Além da pena de prisão, a maioria dos ministros também acolheu a parte do voto de Moraes que prevê a perda do mandato de Zambelli, que ocorrerá após o esgotamento de todos os recursos possíveis. O ataque ao CNJ, segundo a Procuradoria-Geral da República (PGR), foi arquitetado por Zambelli para a emissão de um mandado falso de prisão contra o ministro Alexandre de Moraes, sendo executado por Walter Delgatti, réu confesso do hackeamento.
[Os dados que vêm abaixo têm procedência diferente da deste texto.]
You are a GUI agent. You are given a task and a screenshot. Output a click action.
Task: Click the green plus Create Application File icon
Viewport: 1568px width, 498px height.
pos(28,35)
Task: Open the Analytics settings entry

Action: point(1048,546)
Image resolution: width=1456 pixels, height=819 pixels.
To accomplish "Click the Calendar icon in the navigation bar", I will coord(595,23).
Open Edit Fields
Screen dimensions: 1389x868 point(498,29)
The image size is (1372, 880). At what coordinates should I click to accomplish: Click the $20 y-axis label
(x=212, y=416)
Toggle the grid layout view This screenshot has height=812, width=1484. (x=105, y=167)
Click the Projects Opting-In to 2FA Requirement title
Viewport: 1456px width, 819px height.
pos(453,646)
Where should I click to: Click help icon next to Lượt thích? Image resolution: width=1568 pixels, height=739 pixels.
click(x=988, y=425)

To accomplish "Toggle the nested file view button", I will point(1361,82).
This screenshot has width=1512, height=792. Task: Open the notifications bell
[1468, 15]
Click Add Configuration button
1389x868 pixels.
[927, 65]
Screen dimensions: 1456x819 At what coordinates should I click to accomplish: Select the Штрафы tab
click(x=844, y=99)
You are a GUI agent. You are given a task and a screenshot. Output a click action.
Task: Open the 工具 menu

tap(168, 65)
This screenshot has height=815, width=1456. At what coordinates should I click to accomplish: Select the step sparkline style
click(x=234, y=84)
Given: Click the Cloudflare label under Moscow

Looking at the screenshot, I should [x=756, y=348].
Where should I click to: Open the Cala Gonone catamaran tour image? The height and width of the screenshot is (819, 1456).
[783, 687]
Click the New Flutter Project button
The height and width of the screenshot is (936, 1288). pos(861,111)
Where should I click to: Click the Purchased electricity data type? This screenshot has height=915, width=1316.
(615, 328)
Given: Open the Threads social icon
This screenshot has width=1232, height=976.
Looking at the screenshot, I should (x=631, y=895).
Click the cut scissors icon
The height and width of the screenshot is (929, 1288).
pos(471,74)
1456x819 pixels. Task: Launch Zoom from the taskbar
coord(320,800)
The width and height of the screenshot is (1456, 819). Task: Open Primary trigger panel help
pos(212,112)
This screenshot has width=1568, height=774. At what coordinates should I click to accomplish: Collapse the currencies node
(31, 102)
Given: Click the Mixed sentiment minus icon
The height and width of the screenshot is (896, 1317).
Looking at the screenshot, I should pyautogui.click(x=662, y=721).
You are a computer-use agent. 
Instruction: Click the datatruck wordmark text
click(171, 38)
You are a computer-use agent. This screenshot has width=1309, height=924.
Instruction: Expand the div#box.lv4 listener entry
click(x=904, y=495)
O julgamento também resultou em condenações adicionais. Walter Delgatti recebeu uma pena de 8 anos e 3 meses de prisão, além da obrigação de pagar R$ 2 milhões em danos morais coletivos, valor que será compartilhado com Zambelli.
Defesa da deputada
Em nota, a defesa de Carla Zambelli afirmou que o julgamento virtual foi injusto, considerando-a condenada sem provas irrefutáveis. Os advogados argumentaram que Zambelli não tinha conhecimento sobre os alvarás falsos criados por Delgatti e manifestaram a esperança de que algum ministro solicite vista do processo, o que poderia alterar o rumo da decisão.